DO THIS —
Convert the rows below into a Markdown table with two columns, Line No. and Text, giving each line its number and its text and skipping blank lines. Leave the pictures out.

STORED DATA —
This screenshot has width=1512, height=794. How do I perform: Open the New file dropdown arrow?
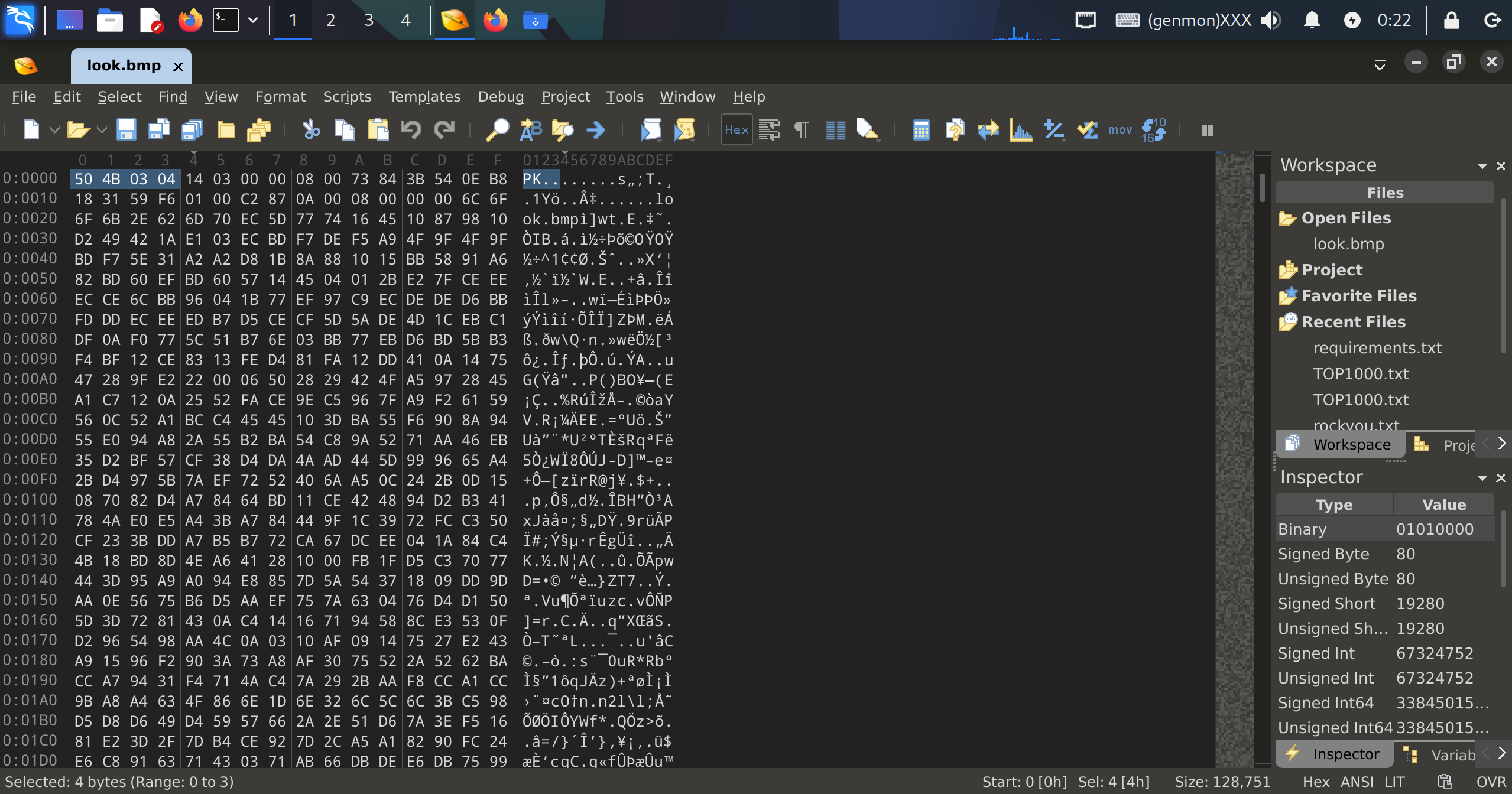pyautogui.click(x=54, y=129)
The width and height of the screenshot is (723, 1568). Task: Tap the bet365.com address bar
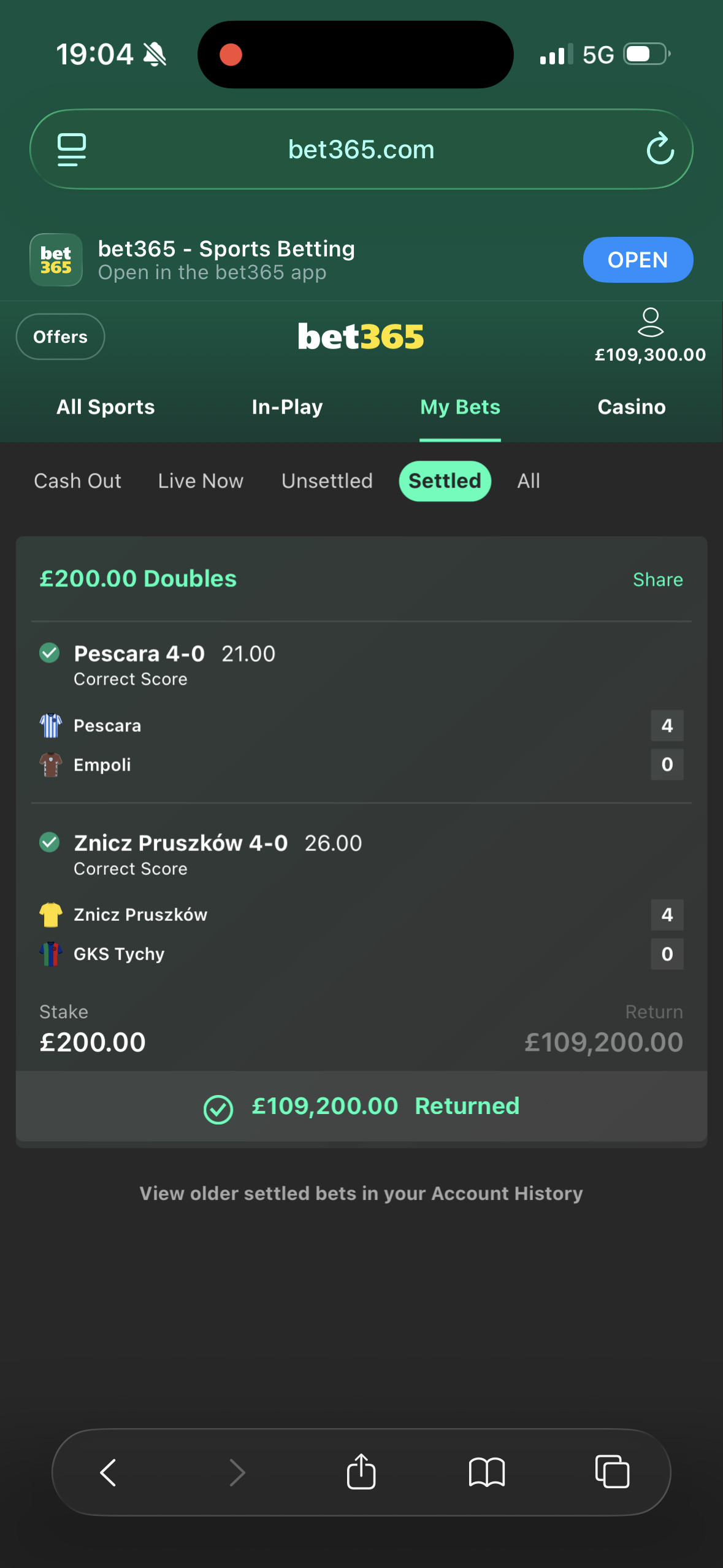tap(361, 149)
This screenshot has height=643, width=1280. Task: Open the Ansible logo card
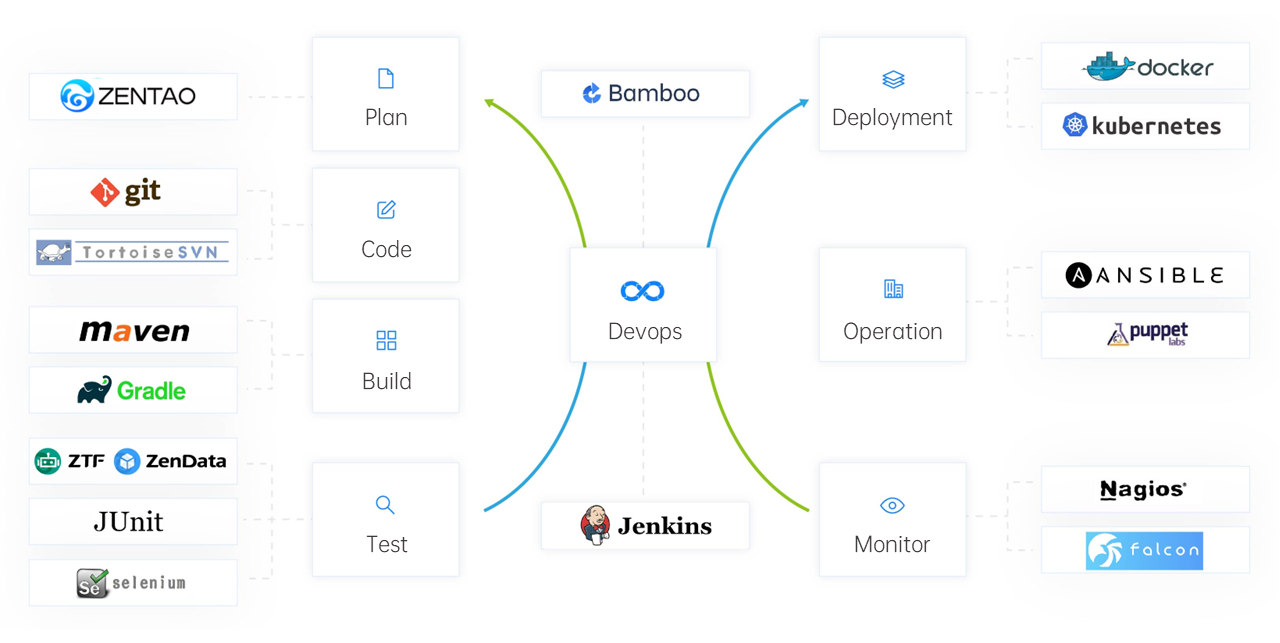(1144, 275)
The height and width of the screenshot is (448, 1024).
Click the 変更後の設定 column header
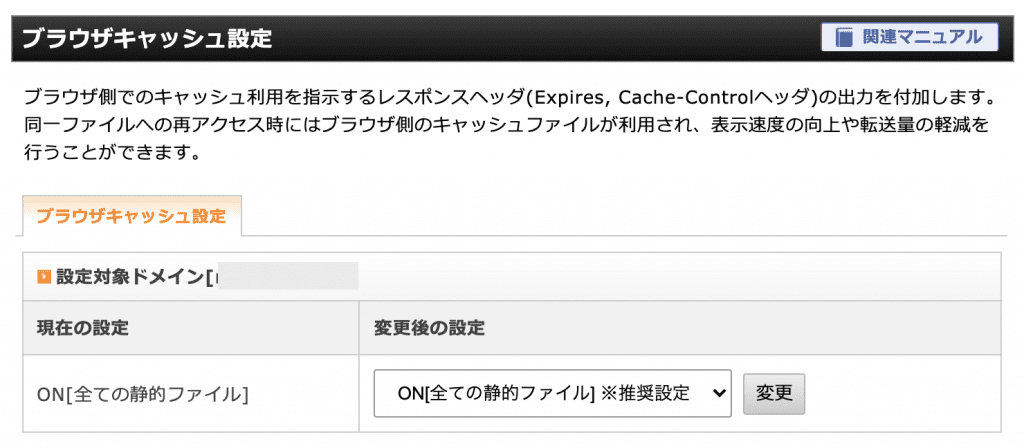429,328
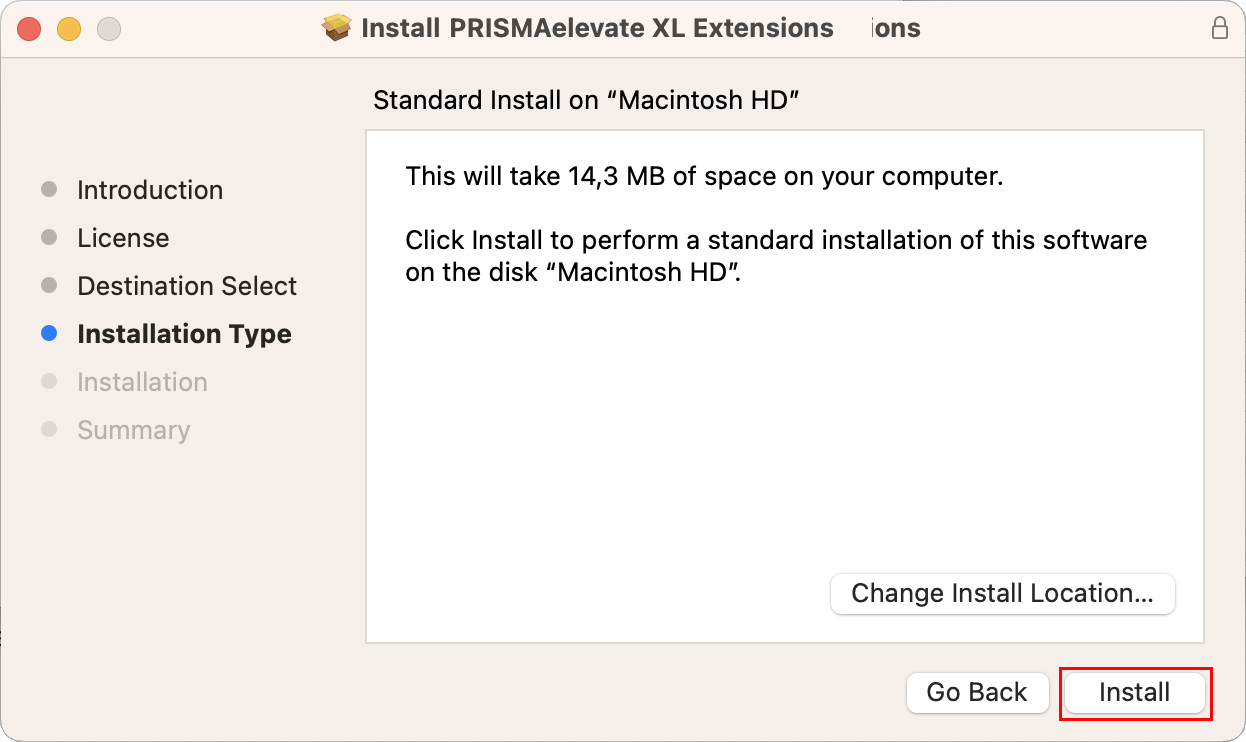This screenshot has height=742, width=1246.
Task: Click the bullet beside License
Action: [x=49, y=237]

WRITTEN ANSWER —
| Line No. | Text |
|---|---|
| 1 | This screenshot has width=1512, height=794. How do I perform: Open the New file dropdown arrow? |
| 2 | pyautogui.click(x=54, y=129) |
| 3 | The width and height of the screenshot is (723, 1568). Task: Tap the bet365.com address bar |
| 4 | tap(361, 149) |
| 5 | This screenshot has height=643, width=1280. Task: Open the Ansible logo card |
| 6 | (1144, 275) |
| 7 | The height and width of the screenshot is (448, 1024). |
| 8 | Click the 変更後の設定 column header |
| 9 | 429,328 |
| 10 | This screenshot has height=742, width=1246. |
| 11 | Task: Click the bullet beside License |
| 12 | Action: [x=49, y=237] |